Inflation Fears Suggest Commodities Correction Will Be Short-Lived
By MATT WHITTAKER and ALLEN SYKORA March 22, 2008; Page A14
A roughly 10% drop in gold prices from record highs in the past week doesn't portend a longer and deeper correction for the metal, because inflation concerns are likely to continue, and sellers will probably return as buyers into what has been a bullish market.
"We've needed a healthy correction in commodities," says Bill O'Neill, a principal with Logic Advisors. "This may be a signal that the corrections may not be lasting in nature. This does not signal the end of commodities."
The nearby-month March gold contract has fallen nearly 10% from an all-time front-month high of $1,014.60 an ounce on Monday to Thursday's low of $917.70. It settled down $25.10 to $919.60 on the Comex division of the New York Mercantile Exchange, ahead of Good Friday, when markets were closed.
Over that same period, most-active April gold futures have fallen more than 12% from a contract high of $1,033.90 on Monday to Thursday's low of $904.70. April gold declined $25.30 to settle at $920.
Still 'a Decent Bet'
"Longer term, I still think gold is pretty much a decent bet," said Bart Melek, global commodity strategist with BMO Capital Markets.

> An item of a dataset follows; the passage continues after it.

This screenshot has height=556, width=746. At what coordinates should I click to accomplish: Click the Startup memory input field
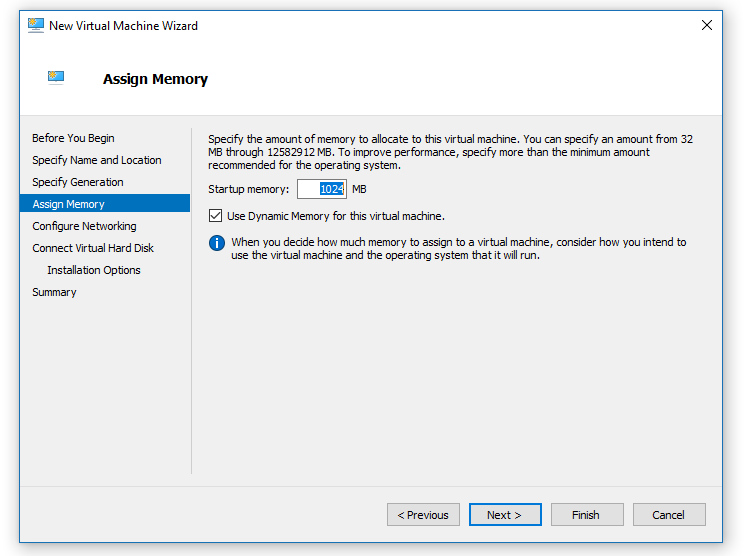tap(321, 189)
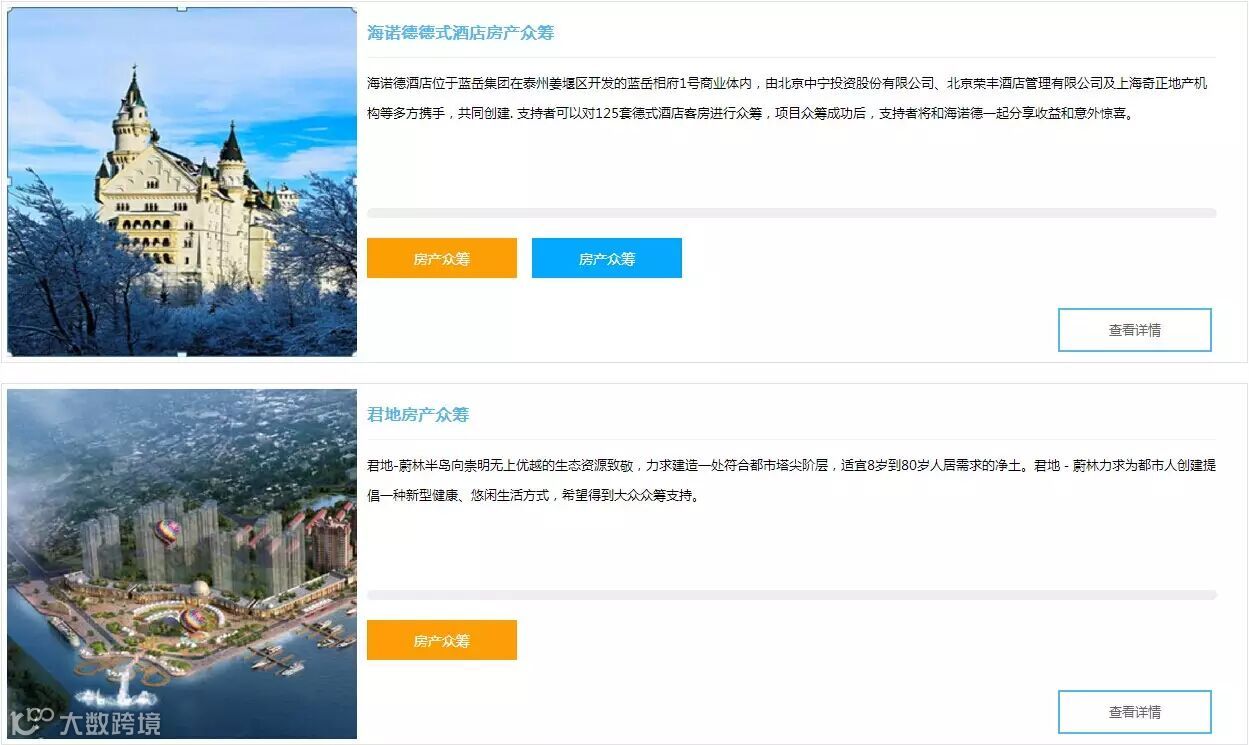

The perception that inflation may increase on "very accommodating monetary policy" from the Federal Reserve will likely keep commodities in an upward direction, Mr. Melek said.
"I do expect the markets to come back," said Frank Lesh, broker and futures analyst with Future Path Trading. "A lot of it just depends on the outlook for the economy and interest rates. We don't have a clear picture of things right now."
Hedge-fund-led selling on Wednesday and Thursday was responsible for much of the losses, as the dollar rose after a smaller-than-expected interest-rate cut from the Federal Reserve on Tuesday afternoon.
March gold on Wednesday saw the biggest drop in dollar terms in more than 28 years -- since Jan. 22, 1980, when it fell $143.50. Wednesday's was the largest percentage decline since July 13, 2006.
Just One Week
However, the past week's slide in gold prices doesn't represent a major turnaround for the market, said Scott Meyers, senior trading analyst with Pioneer Futures.
"I think the trend is still up," he said. "You're seeing a reaction [to the less-than-expected rate cut]."
There are temporary price drivers, for example, such as the funds taking some profits as the end of the first quarter approaches, Mr. Meyers said.
Daniel Pavilonis, senior market strategist with Lind-Waldock, described himself as "still bullish" on gold. And in many cases, those who exited from long gold positions are also bullish, he said.
"They've pulled the pin on their positions," he said. "They are holding off, waiting to get back in the market."
Many are waiting for the market to show signs of putting in a bottom before re-entering, and it is possible that won't occur until the coming week, Mr. Pavilonis said.
Otherwise, inflation remains a concern in the U.S., and investors often buy gold as an inflation hedge, he said.
"People are still paying more money at the grocery store, and they are paying more money at the pumps," Mr. Pavilonis said. "As we still have inflation, you're still going to need a safe haven to put your equity."
While the Fed's concern about inflation has boosted the dollar and sent commodities lower, some portion of that talk may simply be "rhetoric" meant to appease those who see the central bank as not doing enough to curb rising consumer prices, said Michael Gross, broker and futures analyst with OptionSellers.com.
'Too Far Too Fast'
The week's action in gold isn't likely the beginning of a longer and deeper correction, he said.
"I think this is a knee-jerk reaction to the Fed's announcement," but longer term, the central bank will have to continue cutting interest rates, which will likely further pressure the dollar and prove supportive for gold, Mr. Gross said.
"This is the inevitable consolidation that you have to see when markets have run-ups like this," said Logic Advisors' Mr. O'Neill. "It just came too far too fast."
Mr. O'Neill expressed concern there may be more "shoes to drop" amid continuing troubles in the credit markets, which have led to safe-haven buying of gold lately, but he said he doesn't foresee the pullback as the start of a longer-term correction.